--- Exercise text Enclosed Below ---
The convictions of the Indian managers for criminal negligence earlier this month, the first verdicts more than 25 years after the catastrophe, sparked uproar among survivors because of the perceived leniency of the punishment.

The guilty were handed two-year jail terms and fines of 100,000 rupees (2,000 dollars) for their role in the world's worst industrial accident that killed thousands of people instantly and tens of thousands in subsequent years.

The seven executives, all managers at the Union Carbide pesticide plant in Bhopal that spewed toxic gas into neighbouring slums in December 1984, have filed appeals in a local Bhopal court, The Express newspaper said.

Indian Prime Minister Manmohan Singh also said that New Delhi would renew efforts to have the American former chief executive of Union Cardide, a US chemicals group, extradited to India where he faces negligence charges.

"We will try to ensure that US government takes a more favourable attitude towards extradition," said Singh as he returned from a G20 meeting in Canada where he held talks with US President Barack Obama.
--- End of Enclosed Exercise text ---
• _Set of tasks_
1 > Duplicate the Bhopal passage, starting at "The guilty were" and ending at "Express newspaper said.".
2 > Summarize the Bhopal passage in two sentences.
3 > Write the next paragraph of the Bhopal passage, picking up after its final sentence.
The rows that come next are separate material, not part of the Bhopal passage.
--- Data records Enclosed Below ---
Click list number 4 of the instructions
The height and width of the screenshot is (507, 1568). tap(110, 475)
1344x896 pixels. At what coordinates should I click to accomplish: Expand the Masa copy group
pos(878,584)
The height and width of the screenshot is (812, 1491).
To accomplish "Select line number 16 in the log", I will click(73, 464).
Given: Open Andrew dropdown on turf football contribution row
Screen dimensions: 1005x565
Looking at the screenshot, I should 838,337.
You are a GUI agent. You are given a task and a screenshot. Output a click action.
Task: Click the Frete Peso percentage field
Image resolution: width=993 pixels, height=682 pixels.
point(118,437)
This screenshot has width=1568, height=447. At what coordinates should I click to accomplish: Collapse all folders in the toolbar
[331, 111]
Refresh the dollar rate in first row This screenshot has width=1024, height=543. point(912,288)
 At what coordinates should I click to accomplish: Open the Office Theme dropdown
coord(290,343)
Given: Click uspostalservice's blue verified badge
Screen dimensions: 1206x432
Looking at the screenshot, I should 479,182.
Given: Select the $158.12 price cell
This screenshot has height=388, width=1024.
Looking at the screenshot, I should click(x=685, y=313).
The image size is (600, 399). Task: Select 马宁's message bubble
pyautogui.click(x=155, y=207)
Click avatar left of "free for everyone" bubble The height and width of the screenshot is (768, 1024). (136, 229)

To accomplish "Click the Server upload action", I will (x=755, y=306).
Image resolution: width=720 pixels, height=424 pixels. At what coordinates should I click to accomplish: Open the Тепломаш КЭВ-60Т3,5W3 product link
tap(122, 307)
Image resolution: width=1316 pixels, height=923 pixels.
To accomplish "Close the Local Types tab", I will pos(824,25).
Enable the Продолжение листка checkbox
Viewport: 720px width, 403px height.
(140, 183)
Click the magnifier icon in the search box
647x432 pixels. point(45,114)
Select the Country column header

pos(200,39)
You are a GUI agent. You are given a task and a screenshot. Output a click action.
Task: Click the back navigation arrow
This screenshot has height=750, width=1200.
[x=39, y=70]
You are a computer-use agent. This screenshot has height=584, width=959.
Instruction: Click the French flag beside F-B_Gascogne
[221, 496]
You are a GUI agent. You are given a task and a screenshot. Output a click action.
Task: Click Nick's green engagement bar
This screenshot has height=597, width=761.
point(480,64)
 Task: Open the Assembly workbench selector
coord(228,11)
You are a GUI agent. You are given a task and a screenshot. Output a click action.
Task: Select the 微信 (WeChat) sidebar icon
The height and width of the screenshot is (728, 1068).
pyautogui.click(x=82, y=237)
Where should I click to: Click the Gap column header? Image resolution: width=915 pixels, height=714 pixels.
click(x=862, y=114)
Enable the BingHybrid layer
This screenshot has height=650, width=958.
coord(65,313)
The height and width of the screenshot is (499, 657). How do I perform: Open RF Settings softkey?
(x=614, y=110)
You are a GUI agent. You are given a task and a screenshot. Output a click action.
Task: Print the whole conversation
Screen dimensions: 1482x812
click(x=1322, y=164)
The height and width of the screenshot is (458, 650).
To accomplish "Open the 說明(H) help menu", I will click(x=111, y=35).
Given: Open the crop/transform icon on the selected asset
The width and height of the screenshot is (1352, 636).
--- End of Enclosed Data records ---
• _Answers_
1 >
The guilty were handed two-year jail terms and fines of 100,000 rupees (2,000 dollars) for their role in the world's worst industrial accident that killed thousands of people instantly and tens of thousands in subsequent years.

The seven executives, all managers at the Union Carbide pesticide plant in Bhopal that spewed toxic gas into neighbouring slums in December 1984, have filed appeals in a local Bhopal court, The Express newspaper said.

2 > Seven managers of the Union Carbide pesticide plant in Bhopal were convicted of criminal negligence more than 25 years after the 1984 gas leak and got two-year jail terms and fines of 100,000 rupees, which survivors protested as too lenient, and the managers have filed appeals. Indian Prime Minister Manmohan Singh said New Delhi would renew efforts to have the American former chief executive of Union Carbide extradited to India.

3 >
"I did not raise this issue in my discussions with President Obama. We will cross the bridge when we come to it," he said, adding that no formal extradition request had been lodged.

India has repeatedly asked for the extradition of ex-Union carbide boss Warren Anderson in the past. The government announced last week that it would present new evidence to Washington to try to secure his arrest.

The 89-year-old is believed to live in New York state.

Outrage over the sentences has cast a spotlight again on the stricken city of Bhopal where thousands of victims live in misery and the still-polluted pesticide plant still stands amid the slums.

The central government has since set aside new federal funds to double the compensation for the families of the dead, clean up the site and improve local medical facilities.